- [ENTRIES SHOWN]
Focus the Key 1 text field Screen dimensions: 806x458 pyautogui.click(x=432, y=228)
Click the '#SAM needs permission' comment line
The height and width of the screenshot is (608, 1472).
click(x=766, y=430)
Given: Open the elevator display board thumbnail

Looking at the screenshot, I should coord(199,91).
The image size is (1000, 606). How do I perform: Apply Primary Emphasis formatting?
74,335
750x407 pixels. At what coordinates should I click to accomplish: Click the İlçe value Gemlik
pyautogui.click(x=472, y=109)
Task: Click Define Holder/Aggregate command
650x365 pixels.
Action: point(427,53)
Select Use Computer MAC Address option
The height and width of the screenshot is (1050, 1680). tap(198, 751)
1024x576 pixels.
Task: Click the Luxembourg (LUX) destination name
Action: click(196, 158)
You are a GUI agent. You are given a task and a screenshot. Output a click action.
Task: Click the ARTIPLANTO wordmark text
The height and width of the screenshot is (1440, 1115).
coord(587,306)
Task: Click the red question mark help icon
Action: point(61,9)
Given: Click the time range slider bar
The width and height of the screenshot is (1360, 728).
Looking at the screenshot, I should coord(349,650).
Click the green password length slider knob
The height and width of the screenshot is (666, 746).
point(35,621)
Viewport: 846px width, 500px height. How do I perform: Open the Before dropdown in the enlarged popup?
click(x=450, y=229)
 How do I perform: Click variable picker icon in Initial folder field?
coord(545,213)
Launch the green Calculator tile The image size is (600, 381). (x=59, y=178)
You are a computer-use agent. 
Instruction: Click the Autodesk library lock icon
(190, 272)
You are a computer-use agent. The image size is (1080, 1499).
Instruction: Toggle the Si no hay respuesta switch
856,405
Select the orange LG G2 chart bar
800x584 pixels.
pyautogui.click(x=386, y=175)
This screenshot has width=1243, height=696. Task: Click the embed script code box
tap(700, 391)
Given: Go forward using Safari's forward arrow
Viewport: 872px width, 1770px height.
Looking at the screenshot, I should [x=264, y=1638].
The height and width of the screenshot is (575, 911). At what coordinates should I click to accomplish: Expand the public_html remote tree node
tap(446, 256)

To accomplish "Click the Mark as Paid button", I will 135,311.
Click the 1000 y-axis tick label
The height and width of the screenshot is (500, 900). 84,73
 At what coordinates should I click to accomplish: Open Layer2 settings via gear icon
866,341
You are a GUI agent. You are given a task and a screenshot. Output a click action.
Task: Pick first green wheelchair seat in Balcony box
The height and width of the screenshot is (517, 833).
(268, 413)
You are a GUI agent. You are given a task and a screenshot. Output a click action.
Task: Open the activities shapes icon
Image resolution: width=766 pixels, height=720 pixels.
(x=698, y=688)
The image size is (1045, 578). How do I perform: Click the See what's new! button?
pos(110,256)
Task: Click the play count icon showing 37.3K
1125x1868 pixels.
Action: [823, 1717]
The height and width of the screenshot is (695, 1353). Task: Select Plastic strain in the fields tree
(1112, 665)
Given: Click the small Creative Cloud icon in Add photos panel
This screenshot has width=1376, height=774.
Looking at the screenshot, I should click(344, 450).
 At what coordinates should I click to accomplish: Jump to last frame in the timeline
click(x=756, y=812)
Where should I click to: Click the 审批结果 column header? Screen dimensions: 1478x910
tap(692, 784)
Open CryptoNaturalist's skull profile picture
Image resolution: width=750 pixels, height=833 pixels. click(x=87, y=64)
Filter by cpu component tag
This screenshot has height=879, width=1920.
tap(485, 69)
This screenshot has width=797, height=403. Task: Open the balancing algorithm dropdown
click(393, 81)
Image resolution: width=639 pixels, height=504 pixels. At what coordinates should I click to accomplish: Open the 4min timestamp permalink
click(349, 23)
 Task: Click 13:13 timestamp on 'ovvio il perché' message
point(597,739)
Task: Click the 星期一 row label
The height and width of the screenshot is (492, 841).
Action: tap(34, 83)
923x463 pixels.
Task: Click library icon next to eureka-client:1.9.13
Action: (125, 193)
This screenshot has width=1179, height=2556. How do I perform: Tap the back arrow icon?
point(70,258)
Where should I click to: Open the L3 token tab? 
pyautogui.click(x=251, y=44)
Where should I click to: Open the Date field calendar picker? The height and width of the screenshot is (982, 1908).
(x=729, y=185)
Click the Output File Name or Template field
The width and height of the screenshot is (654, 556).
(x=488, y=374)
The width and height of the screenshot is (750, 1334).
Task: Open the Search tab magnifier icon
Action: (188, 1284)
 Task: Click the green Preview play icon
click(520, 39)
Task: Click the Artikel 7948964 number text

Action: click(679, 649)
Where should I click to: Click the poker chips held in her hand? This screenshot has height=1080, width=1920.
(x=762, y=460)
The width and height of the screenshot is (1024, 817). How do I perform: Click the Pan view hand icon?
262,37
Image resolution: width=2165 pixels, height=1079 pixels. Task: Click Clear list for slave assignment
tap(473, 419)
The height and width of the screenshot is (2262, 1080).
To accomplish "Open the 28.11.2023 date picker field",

- [DESCRIPTION OF THE TASK] Output the listing in full. Leave every line unchanged.

- [ANSWER AREA]
Focus the Key 1 text field Screen dimensions: 806x458 pyautogui.click(x=432, y=228)
Click the '#SAM needs permission' comment line
The height and width of the screenshot is (608, 1472).
click(x=766, y=430)
Given: Open the elevator display board thumbnail

Looking at the screenshot, I should coord(199,91).
The image size is (1000, 606). How do I perform: Apply Primary Emphasis formatting?
74,335
750x407 pixels. At what coordinates should I click to accomplish: Click the İlçe value Gemlik
pyautogui.click(x=472, y=109)
Task: Click Define Holder/Aggregate command
650x365 pixels.
Action: point(427,53)
Select Use Computer MAC Address option
The height and width of the screenshot is (1050, 1680). tap(198, 751)
1024x576 pixels.
Task: Click the Luxembourg (LUX) destination name
Action: click(196, 158)
You are a GUI agent. You are given a task and a screenshot. Output a click action.
Task: Click the ARTIPLANTO wordmark text
The height and width of the screenshot is (1440, 1115).
coord(587,306)
Task: Click the red question mark help icon
Action: point(61,9)
Given: Click the time range slider bar
The width and height of the screenshot is (1360, 728).
Looking at the screenshot, I should coord(349,650).
Click the green password length slider knob
The height and width of the screenshot is (666, 746).
point(35,621)
Viewport: 846px width, 500px height. How do I perform: Open the Before dropdown in the enlarged popup?
click(x=450, y=229)
 How do I perform: Click variable picker icon in Initial folder field?
coord(545,213)
Launch the green Calculator tile The image size is (600, 381). (x=59, y=178)
You are a computer-use agent. 
Instruction: Click the Autodesk library lock icon
(190, 272)
You are a computer-use agent. The image size is (1080, 1499).
Instruction: Toggle the Si no hay respuesta switch
856,405
Select the orange LG G2 chart bar
800x584 pixels.
pyautogui.click(x=386, y=175)
This screenshot has width=1243, height=696. Task: Click the embed script code box
tap(700, 391)
Given: Go forward using Safari's forward arrow
Viewport: 872px width, 1770px height.
Looking at the screenshot, I should [x=264, y=1638].
The height and width of the screenshot is (575, 911). At what coordinates should I click to accomplish: Expand the public_html remote tree node
tap(446, 256)

To accomplish "Click the Mark as Paid button", I will 135,311.
Click the 1000 y-axis tick label
The height and width of the screenshot is (500, 900). 84,73
 At what coordinates should I click to accomplish: Open Layer2 settings via gear icon
866,341
You are a GUI agent. You are given a task and a screenshot. Output a click action.
Task: Pick first green wheelchair seat in Balcony box
The height and width of the screenshot is (517, 833).
(268, 413)
You are a GUI agent. You are given a task and a screenshot. Output a click action.
Task: Open the activities shapes icon
Image resolution: width=766 pixels, height=720 pixels.
(x=698, y=688)
The image size is (1045, 578). How do I perform: Click the See what's new! button?
pos(110,256)
Task: Click the play count icon showing 37.3K
1125x1868 pixels.
Action: [823, 1717]
The height and width of the screenshot is (695, 1353). Task: Select Plastic strain in the fields tree
(1112, 665)
Given: Click the small Creative Cloud icon in Add photos panel
This screenshot has width=1376, height=774.
Looking at the screenshot, I should click(344, 450).
 At what coordinates should I click to accomplish: Jump to last frame in the timeline
click(x=756, y=812)
Where should I click to: Click the 审批结果 column header? Screen dimensions: 1478x910
tap(692, 784)
Open CryptoNaturalist's skull profile picture
Image resolution: width=750 pixels, height=833 pixels. click(x=87, y=64)
Filter by cpu component tag
This screenshot has height=879, width=1920.
tap(485, 69)
This screenshot has width=797, height=403. Task: Open the balancing algorithm dropdown
click(393, 81)
Image resolution: width=639 pixels, height=504 pixels. At what coordinates should I click to accomplish: Open the 4min timestamp permalink
click(349, 23)
 Task: Click 13:13 timestamp on 'ovvio il perché' message
point(597,739)
Task: Click the 星期一 row label
The height and width of the screenshot is (492, 841).
Action: tap(34, 83)
923x463 pixels.
Task: Click library icon next to eureka-client:1.9.13
Action: (125, 193)
This screenshot has width=1179, height=2556. How do I perform: Tap the back arrow icon?
point(70,258)
Where should I click to: Open the L3 token tab? 
pyautogui.click(x=251, y=44)
Where should I click to: Open the Date field calendar picker? The height and width of the screenshot is (982, 1908).
(x=729, y=185)
Click the Output File Name or Template field
The width and height of the screenshot is (654, 556).
(x=488, y=374)
The width and height of the screenshot is (750, 1334).
Task: Open the Search tab magnifier icon
Action: (188, 1284)
 Task: Click the green Preview play icon
click(520, 39)
Task: Click the Artikel 7948964 number text

Action: click(679, 649)
Where should I click to: Click the poker chips held in her hand? This screenshot has height=1080, width=1920.
(x=762, y=460)
The width and height of the screenshot is (1024, 817). How do I perform: Click the Pan view hand icon?
262,37
Image resolution: width=2165 pixels, height=1079 pixels. Task: Click Clear list for slave assignment
tap(473, 419)
The height and width of the screenshot is (2262, 1080).
To accomplish "Open the 28.11.2023 date picker field",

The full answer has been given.